YOUR GOAL
Every line from the one with "Instruction: Expand the" through the last line below should be repeated exactly; pictures stay out of the copy.

INPUT DATA
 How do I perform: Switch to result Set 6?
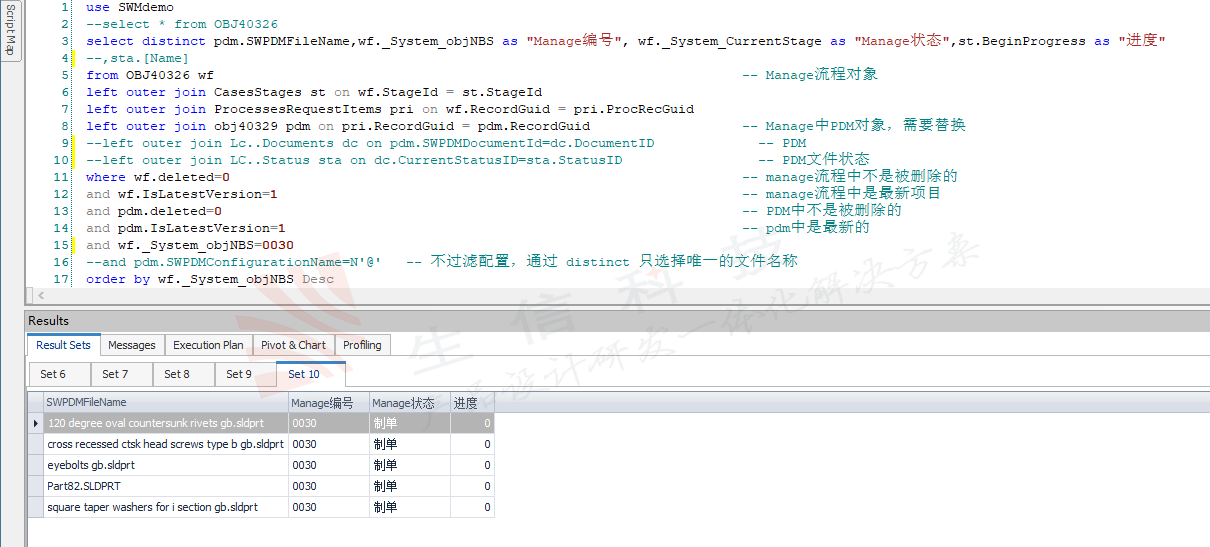53,374
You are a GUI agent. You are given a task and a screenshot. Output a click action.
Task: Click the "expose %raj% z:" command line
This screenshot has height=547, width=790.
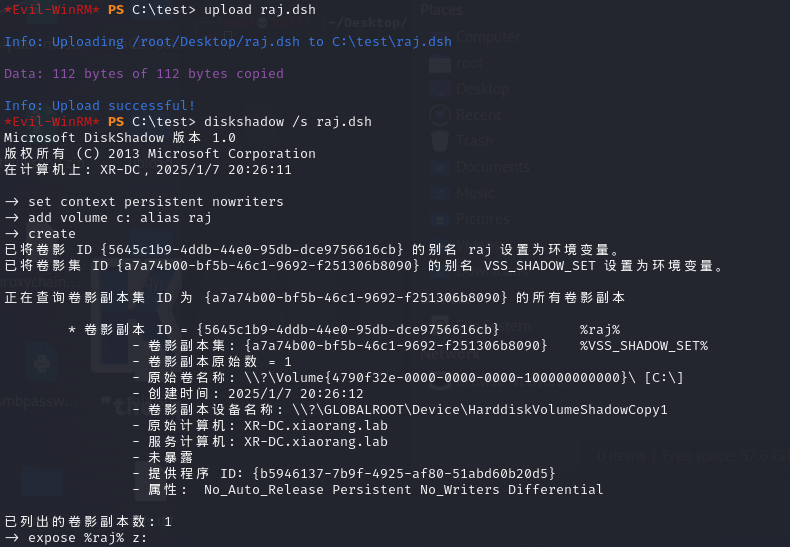pyautogui.click(x=87, y=538)
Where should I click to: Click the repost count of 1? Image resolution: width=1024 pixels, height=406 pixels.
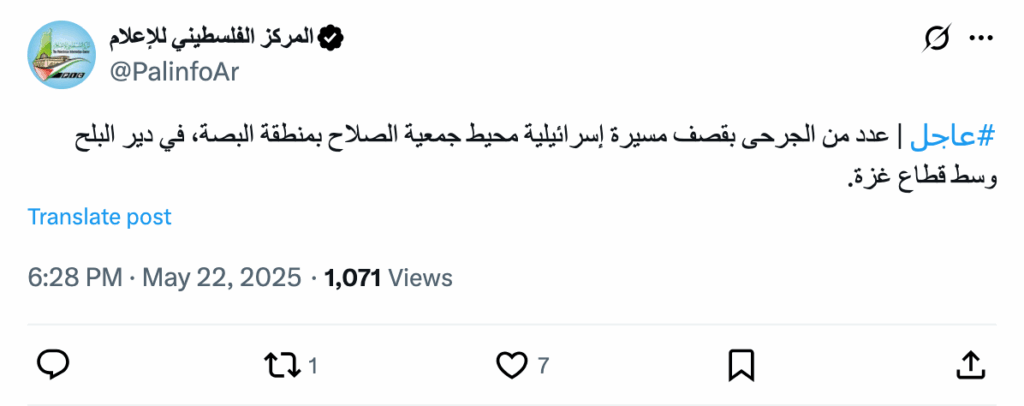313,366
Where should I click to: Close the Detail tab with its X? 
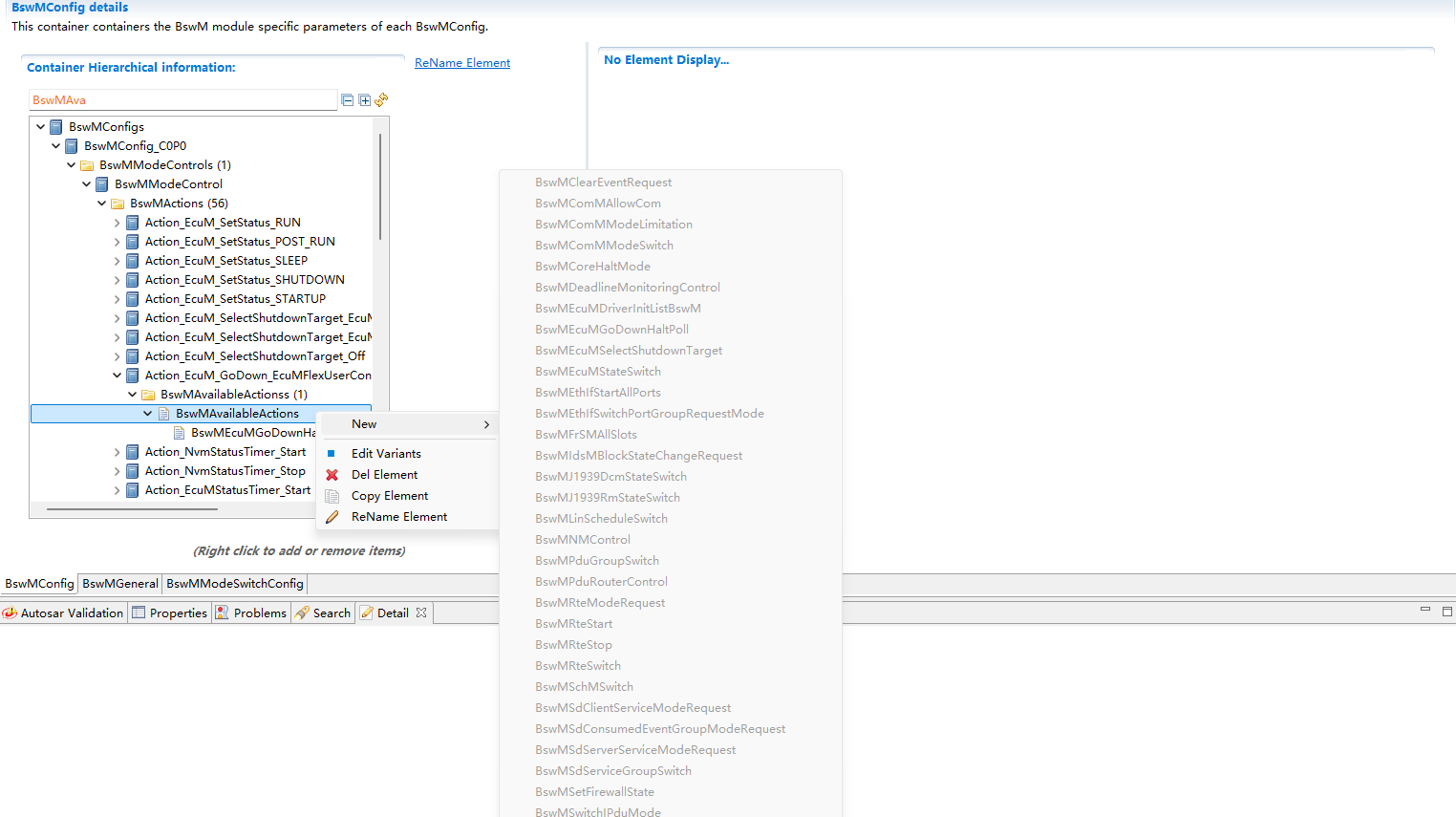pos(421,613)
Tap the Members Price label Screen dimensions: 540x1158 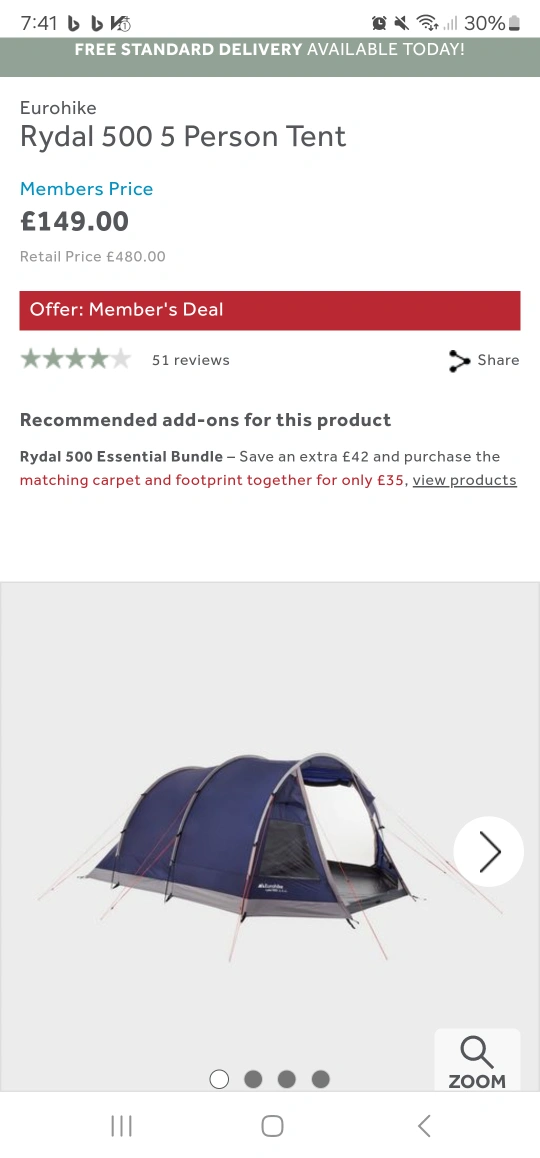(86, 189)
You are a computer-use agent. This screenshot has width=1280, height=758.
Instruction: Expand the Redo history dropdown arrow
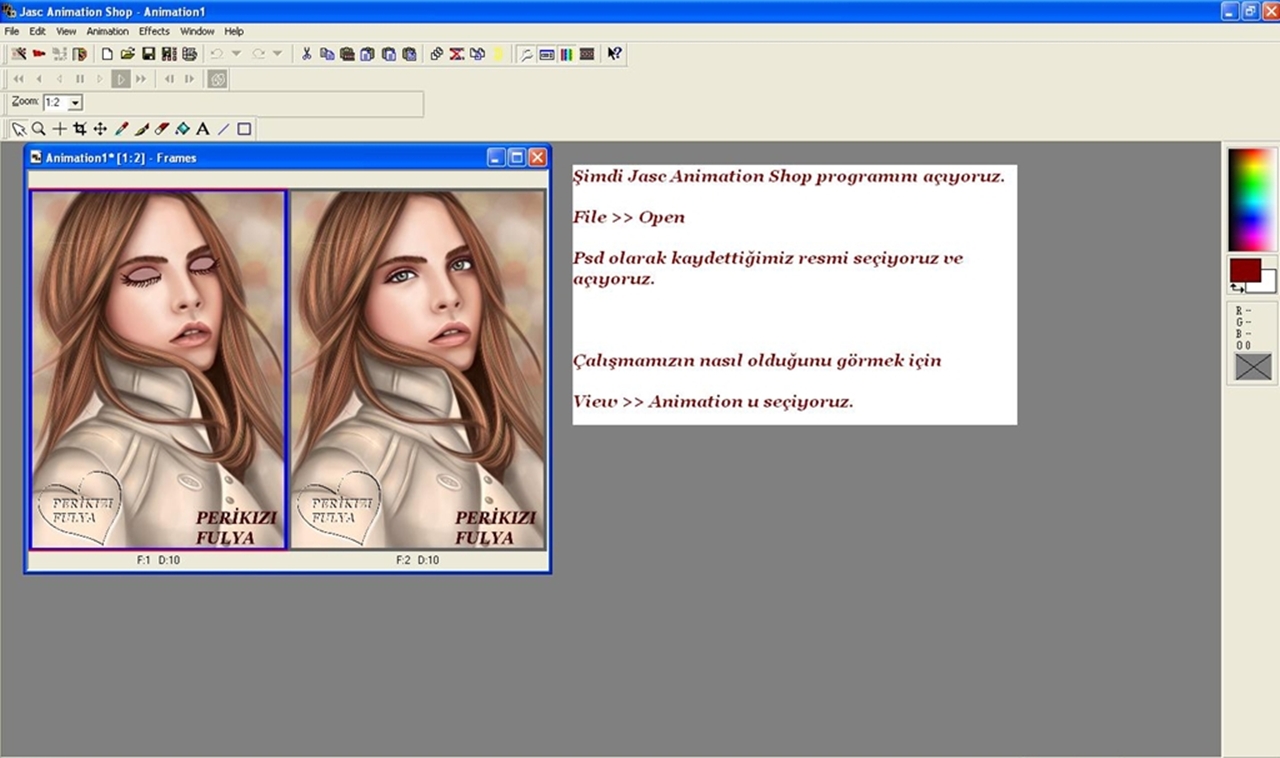pos(277,54)
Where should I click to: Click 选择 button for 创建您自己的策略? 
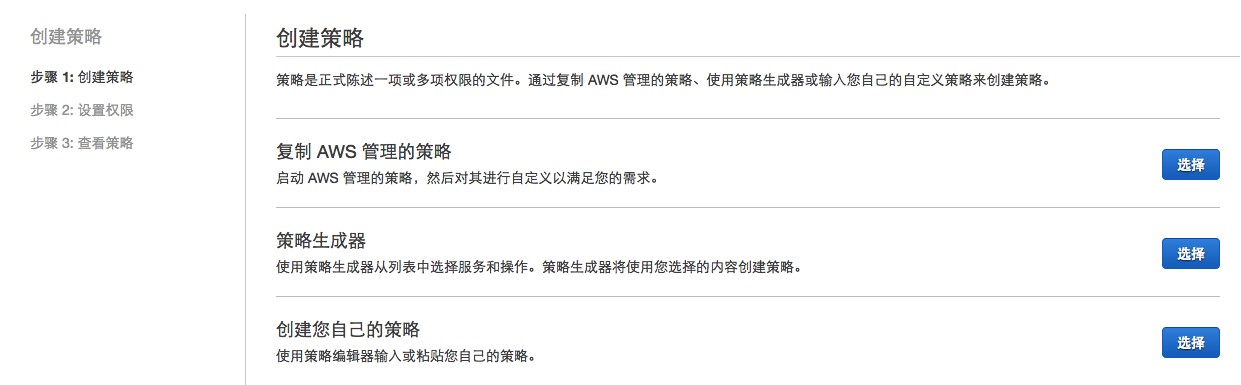[1190, 342]
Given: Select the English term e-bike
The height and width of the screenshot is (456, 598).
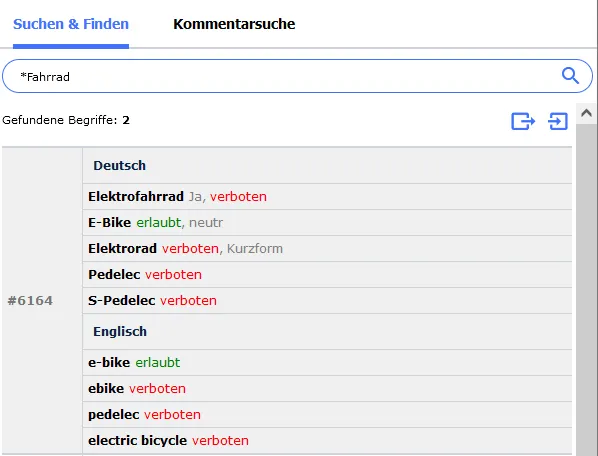Looking at the screenshot, I should [x=109, y=363].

SOLUTION BELOW
Instruction: Expand the Redo history dropdown arrow
pos(277,54)
Where should I click to: Click 选择 button for 创建您自己的策略? 
[1190, 342]
Given: Select the English term e-bike
The height and width of the screenshot is (456, 598).
Looking at the screenshot, I should [x=109, y=363].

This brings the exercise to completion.